### What you will do
Would you please copy exactly the line with "You are a computer-use agent. This" and all lines that follow it in the data below, through the last one?

Stored data:
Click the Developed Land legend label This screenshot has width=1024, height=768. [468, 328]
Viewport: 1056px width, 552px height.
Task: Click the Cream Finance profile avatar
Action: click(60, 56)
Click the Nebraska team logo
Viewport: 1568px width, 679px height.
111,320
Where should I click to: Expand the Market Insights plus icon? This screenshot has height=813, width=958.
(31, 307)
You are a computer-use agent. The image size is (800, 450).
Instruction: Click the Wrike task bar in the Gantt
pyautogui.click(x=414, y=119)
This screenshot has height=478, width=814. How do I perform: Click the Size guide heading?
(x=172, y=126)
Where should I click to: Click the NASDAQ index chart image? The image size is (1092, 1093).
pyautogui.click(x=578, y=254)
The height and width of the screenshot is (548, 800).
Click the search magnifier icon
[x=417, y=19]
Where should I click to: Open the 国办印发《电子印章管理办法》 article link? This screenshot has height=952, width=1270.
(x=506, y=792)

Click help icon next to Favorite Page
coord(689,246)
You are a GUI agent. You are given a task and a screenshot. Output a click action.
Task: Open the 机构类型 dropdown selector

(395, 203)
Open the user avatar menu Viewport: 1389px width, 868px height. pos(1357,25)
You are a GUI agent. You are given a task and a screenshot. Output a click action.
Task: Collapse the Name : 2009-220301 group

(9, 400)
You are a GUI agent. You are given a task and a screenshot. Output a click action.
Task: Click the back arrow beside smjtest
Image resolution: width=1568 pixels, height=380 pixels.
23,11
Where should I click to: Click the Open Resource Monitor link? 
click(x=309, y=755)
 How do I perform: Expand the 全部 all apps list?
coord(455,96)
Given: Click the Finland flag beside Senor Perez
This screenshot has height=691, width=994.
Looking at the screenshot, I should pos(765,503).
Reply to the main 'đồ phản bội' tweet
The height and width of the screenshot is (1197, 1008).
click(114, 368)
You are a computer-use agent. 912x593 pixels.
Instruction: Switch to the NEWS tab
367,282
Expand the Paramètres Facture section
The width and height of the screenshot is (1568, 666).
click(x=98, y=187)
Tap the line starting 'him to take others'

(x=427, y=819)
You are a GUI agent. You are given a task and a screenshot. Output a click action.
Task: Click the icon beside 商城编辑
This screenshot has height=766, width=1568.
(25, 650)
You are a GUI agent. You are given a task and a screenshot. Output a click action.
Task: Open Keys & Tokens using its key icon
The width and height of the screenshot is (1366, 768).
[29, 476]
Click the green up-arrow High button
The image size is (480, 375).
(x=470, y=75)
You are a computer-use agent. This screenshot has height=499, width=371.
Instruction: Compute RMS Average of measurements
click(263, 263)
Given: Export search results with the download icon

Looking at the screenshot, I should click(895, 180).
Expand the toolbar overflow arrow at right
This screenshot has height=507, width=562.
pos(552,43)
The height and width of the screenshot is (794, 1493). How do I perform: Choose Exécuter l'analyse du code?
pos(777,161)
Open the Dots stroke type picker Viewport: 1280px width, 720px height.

### Result of the exercise
You are a computer-use agent. This screenshot has height=499, width=371.
Instruction: Compute RMS Average of measurements
click(263, 263)
Given: Export search results with the download icon

Looking at the screenshot, I should click(895, 180).
Expand the toolbar overflow arrow at right
This screenshot has height=507, width=562.
pos(552,43)
The height and width of the screenshot is (794, 1493). How do I perform: Choose Exécuter l'analyse du code?
pos(777,161)
Open the Dots stroke type picker Viewport: 1280px width, 720px height.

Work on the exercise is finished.